Output the following lines of the listing as a numbered list, skipping blank lines: begin at the line that contains "Find the location" and continue through the end of the listing. Omit the pictures from your answer.

★ ★ ★ ★ ★

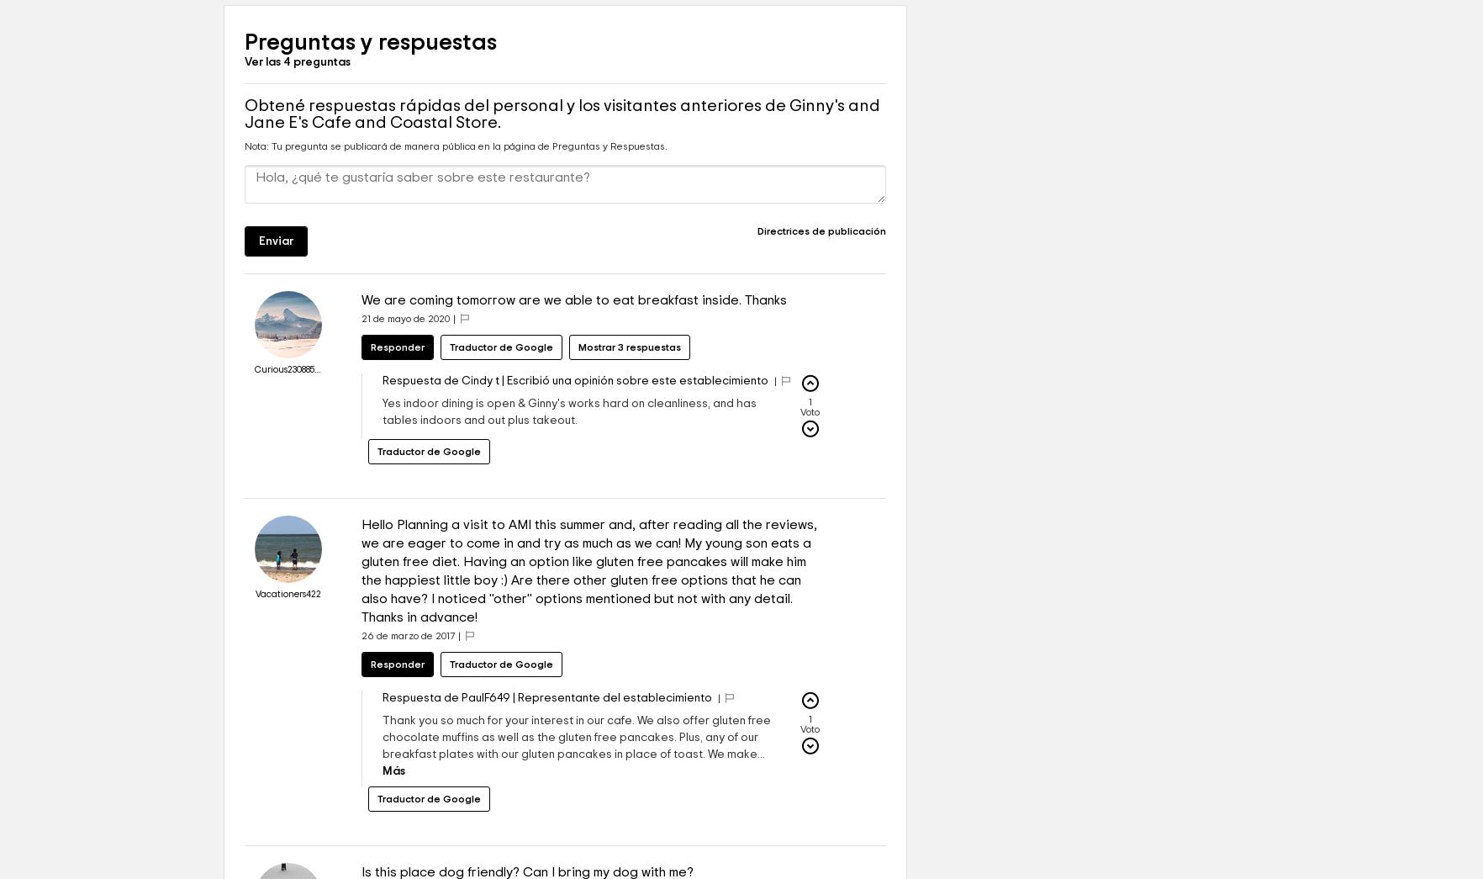 The height and width of the screenshot is (879, 1483). Describe the element at coordinates (629, 396) in the screenshot. I see `'Mostrar 3 respuestas'` at that location.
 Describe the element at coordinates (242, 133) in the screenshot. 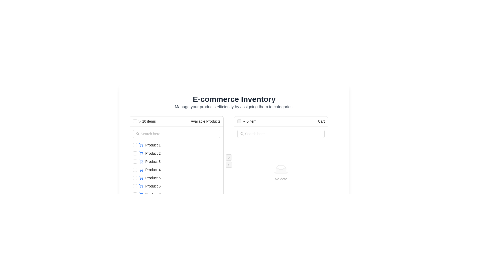

I see `the magnifying glass icon located on the left side of the input box within the 'Cart' panel, which signifies the search functionality` at that location.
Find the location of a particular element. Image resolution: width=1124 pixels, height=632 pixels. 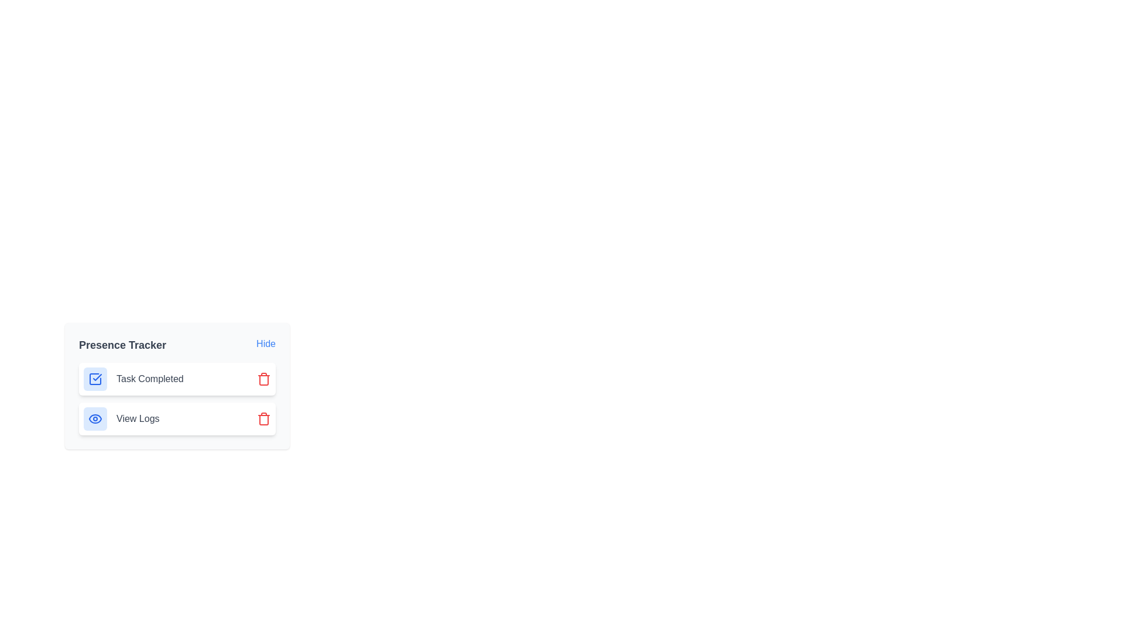

the background icon of the checkbox in the first row labeled 'Task Completed', located on the left-hand side adjacent to the text is located at coordinates (95, 379).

★ ★ ★ ★ ★

**FINAL RESULT:**
1. Find the location of a particular element. Image resolution: width=1124 pixels, height=632 pixels. 
2. the background icon of the checkbox in the first row labeled 'Task Completed', located on the left-hand side adjacent to the text is located at coordinates (95, 379).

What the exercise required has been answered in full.